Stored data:
══════

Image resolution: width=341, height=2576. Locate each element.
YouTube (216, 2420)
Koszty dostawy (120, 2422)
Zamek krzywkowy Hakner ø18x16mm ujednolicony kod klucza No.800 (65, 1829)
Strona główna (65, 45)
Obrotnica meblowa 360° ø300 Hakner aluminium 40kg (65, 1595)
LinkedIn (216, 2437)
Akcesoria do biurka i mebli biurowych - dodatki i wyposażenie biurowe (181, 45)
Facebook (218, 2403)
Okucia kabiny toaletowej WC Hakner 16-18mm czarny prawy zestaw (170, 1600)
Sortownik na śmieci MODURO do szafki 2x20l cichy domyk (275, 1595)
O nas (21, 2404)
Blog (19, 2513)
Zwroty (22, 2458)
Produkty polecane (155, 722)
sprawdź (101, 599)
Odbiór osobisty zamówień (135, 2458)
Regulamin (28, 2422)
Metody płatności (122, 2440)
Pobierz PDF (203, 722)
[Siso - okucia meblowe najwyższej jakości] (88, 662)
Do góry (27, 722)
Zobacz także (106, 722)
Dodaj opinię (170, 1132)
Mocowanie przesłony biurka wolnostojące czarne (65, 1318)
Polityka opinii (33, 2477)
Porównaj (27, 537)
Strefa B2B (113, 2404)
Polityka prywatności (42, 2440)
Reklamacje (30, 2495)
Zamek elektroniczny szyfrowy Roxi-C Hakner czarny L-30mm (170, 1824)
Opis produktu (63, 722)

══════

▶ Directions: Stop after the line containing "Regulamin (28, 2422)": print exactly the lines from the start of the entries above up to it, that line included.

▶ Exercise output:
Image resolution: width=341, height=2576. Locate each element.
YouTube (216, 2420)
Koszty dostawy (120, 2422)
Zamek krzywkowy Hakner ø18x16mm ujednolicony kod klucza No.800 (65, 1829)
Strona główna (65, 45)
Obrotnica meblowa 360° ø300 Hakner aluminium 40kg (65, 1595)
LinkedIn (216, 2437)
Akcesoria do biurka i mebli biurowych - dodatki i wyposażenie biurowe (181, 45)
Facebook (218, 2403)
Okucia kabiny toaletowej WC Hakner 16-18mm czarny prawy zestaw (170, 1600)
Sortownik na śmieci MODURO do szafki 2x20l cichy domyk (275, 1595)
O nas (21, 2404)
Blog (19, 2513)
Zwroty (22, 2458)
Produkty polecane (155, 722)
sprawdź (101, 599)
Odbiór osobisty zamówień (135, 2458)
Regulamin (28, 2422)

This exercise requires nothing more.